From the records below, print exactly the lines starting at the one containing "273x157 pixels." and ending at the one containing "Task: Click the @Santitas249only mention link", ends included, and nothing else.
--- Information shown ---
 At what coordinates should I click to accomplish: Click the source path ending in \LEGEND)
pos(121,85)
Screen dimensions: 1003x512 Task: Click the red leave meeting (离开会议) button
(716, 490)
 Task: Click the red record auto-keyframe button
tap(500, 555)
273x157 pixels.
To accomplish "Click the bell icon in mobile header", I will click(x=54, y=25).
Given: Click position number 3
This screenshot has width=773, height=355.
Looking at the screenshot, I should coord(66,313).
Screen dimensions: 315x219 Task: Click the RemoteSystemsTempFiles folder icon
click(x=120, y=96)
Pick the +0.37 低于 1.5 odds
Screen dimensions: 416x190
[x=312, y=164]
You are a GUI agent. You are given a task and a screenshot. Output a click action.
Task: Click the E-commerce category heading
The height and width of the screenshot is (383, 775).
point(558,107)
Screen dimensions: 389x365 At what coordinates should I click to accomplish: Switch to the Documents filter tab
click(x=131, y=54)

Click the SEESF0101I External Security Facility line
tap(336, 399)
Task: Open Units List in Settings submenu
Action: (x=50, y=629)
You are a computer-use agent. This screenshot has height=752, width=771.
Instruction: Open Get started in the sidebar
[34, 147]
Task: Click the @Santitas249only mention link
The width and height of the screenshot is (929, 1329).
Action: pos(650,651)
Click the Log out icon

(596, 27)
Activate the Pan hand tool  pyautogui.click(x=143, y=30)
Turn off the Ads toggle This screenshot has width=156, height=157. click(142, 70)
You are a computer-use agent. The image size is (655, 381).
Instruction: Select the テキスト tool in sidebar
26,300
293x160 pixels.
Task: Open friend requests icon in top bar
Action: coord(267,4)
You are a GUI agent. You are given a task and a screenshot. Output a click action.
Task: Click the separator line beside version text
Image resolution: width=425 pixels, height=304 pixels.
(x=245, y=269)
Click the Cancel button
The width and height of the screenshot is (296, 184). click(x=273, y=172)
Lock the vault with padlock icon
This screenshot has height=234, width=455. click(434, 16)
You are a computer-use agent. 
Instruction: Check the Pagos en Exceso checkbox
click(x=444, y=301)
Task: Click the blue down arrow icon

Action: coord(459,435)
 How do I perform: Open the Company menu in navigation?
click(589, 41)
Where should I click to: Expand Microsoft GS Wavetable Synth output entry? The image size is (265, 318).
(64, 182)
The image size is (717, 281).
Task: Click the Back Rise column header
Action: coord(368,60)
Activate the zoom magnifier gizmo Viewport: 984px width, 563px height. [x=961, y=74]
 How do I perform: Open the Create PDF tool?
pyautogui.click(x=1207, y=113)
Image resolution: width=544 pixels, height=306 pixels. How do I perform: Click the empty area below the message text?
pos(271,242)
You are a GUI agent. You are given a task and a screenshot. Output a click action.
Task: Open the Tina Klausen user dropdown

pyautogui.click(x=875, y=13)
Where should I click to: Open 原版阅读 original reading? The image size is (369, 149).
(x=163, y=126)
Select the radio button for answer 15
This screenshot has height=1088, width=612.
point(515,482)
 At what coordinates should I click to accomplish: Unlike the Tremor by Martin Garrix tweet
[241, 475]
---
* **Result for this task**
273x157 pixels.
To accomplish "Click the bell icon in mobile header", I will click(x=54, y=25).
Given: Click position number 3
This screenshot has width=773, height=355.
Looking at the screenshot, I should coord(66,313).
Screen dimensions: 315x219 Task: Click the RemoteSystemsTempFiles folder icon
click(x=120, y=96)
Pick the +0.37 低于 1.5 odds
Screen dimensions: 416x190
[x=312, y=164]
You are a GUI agent. You are given a task and a screenshot. Output a click action.
Task: Click the E-commerce category heading
The height and width of the screenshot is (383, 775).
point(558,107)
Screen dimensions: 389x365 At what coordinates should I click to accomplish: Switch to the Documents filter tab
click(x=131, y=54)

Click the SEESF0101I External Security Facility line
tap(336, 399)
Task: Open Units List in Settings submenu
Action: (x=50, y=629)
You are a computer-use agent. This screenshot has height=752, width=771.
Instruction: Open Get started in the sidebar
[34, 147]
Task: Click the @Santitas249only mention link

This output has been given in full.